Qatar and Saudi Arabia “currently dominate the market” for global LPG exports, he said.
 
Proposed NGL terminals in the US would add at least 480,000 bbl of daily export capacity through 2014, Kurt Hallead, co-head of global energy research at RBC Capital Markets in Austin, Texas, said in an Oct. 17 note to clients. Planned projects include Sunoco Logistics' Mariner East pipeline, which would deliver propane and ethane from the Marcellus shale formation to Marcus Hook, Pennsylvania, where the fuels can be shipped overseas.
 
In the US, where ethane is the preferred petrochemical feedstock, and most homes and businesses are heated with natural gas, electricity or heating oil, domestic demand for propane is “stagnant or falling,” Tudor Pickering’s Olsen said.
 
“You have a wedge of oversupply that continues to grow and needs to be handled by exports,” he said.

Bigger Canal

The $5.3 billion Panama Canal expansion will enable the transit of larger vessels, including a class of tankers called Very Large Gas Carriers, which transport propane, butane and liquefied natural gas.
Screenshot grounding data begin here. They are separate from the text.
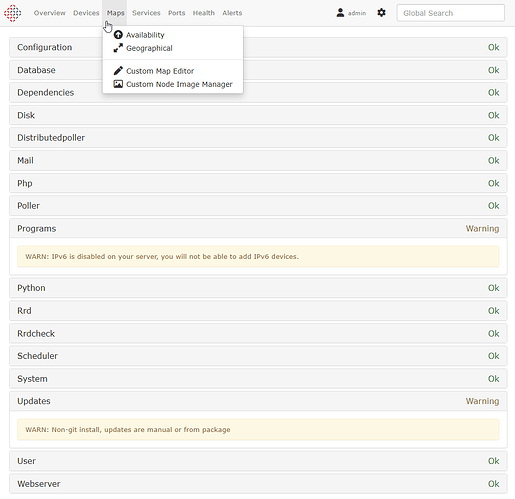This screenshot has width=515, height=499.
Task: Expand the Database validation section
Action: click(258, 70)
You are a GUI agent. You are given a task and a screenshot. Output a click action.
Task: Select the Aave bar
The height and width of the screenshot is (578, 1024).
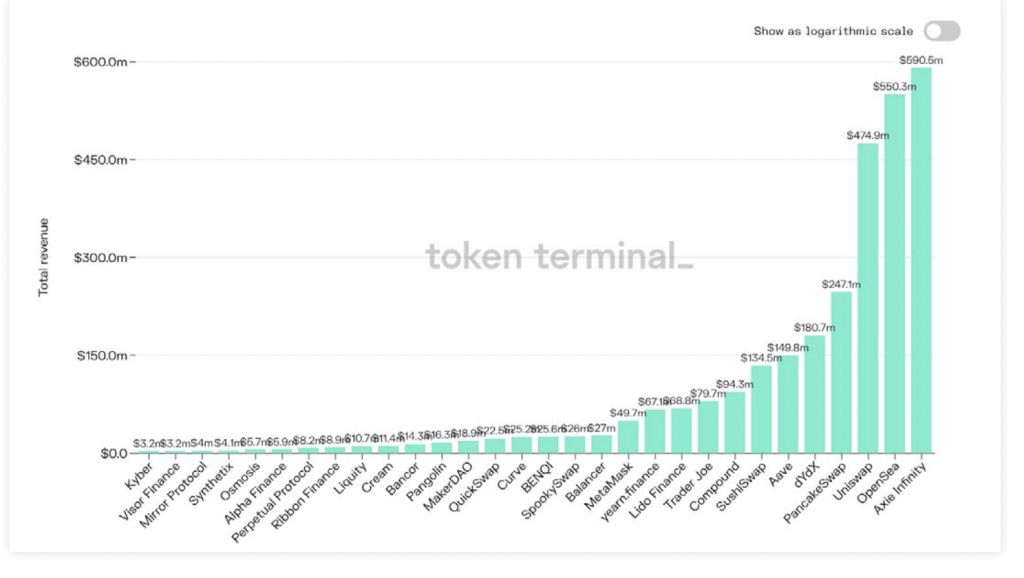(788, 404)
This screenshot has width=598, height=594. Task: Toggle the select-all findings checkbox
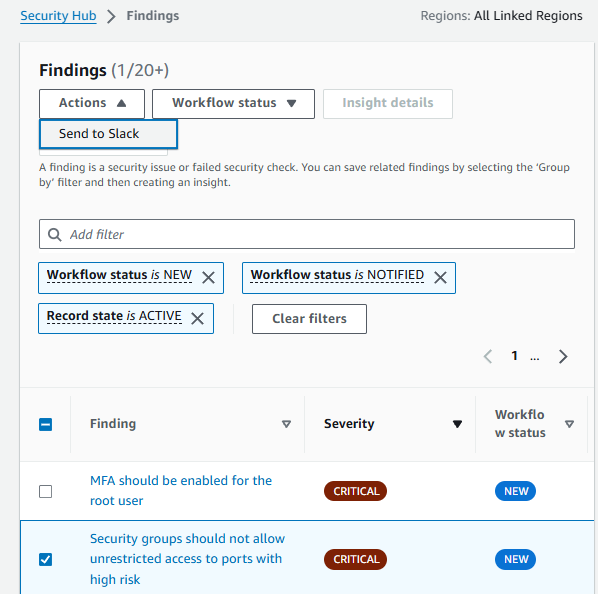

Vessels of that size going from the East Coast to Asia currently have to go around Cape Horn or through the Suez Canal.
 
Construction to double the canal’s capacity is 64% complete, the Panama Canal Authority said on its website Sept. 10. The expanded waterway will be able to handle ships as long as 1,200 feet (366 meters) and as wide as 160 feet, against the current 965 feet and 106 feet, data on the website show. Only seven of the VLGC fleet’s 154 vessels can use the canal now, according to data from IHS Maritime, a Coulsdon, England-based research company.
 
Once the canal project is completed, sailing time will be cut to 25 days, compared with 41 via Cape Horn, Bernstein’s Beveridge said. Freight costs will be reduced by 30% to 50%, he said.

China’s Plans

The expansion comes as Asia’s appetite for lower-cost NGLs is increasing. China has approved the construction of 17 propane dehydrogenation units, which convert propane into propylene used to make plastics, antifreeze, deodorant and other consumer products. The new plants will require 12 million tpy of propane, most of which will probably be imported from the US, Bernstein said.
 
China’s economic growth accelerated for the first time in three quarters, as Premier Li Keqiang spurred factory output and investment to meet the government’s expansion goal for 2013.
 
Gross domestic product rose 7.8% in the July- September period from a year earlier, the National Bureau of Statistics said Oct. 18 in Beijing, matching the median estimate in a Bloomberg News survey. Industrial production advanced in September by 10.2%.
 
“Most of the uptick in US propane deliveries overseas has been very recent,” said Hassan Ahmed, head of research at Alembic Global Advisors in New York. “If the glut of NGLs in the US continues, you’re definitely going to see more exports to the Asia market.”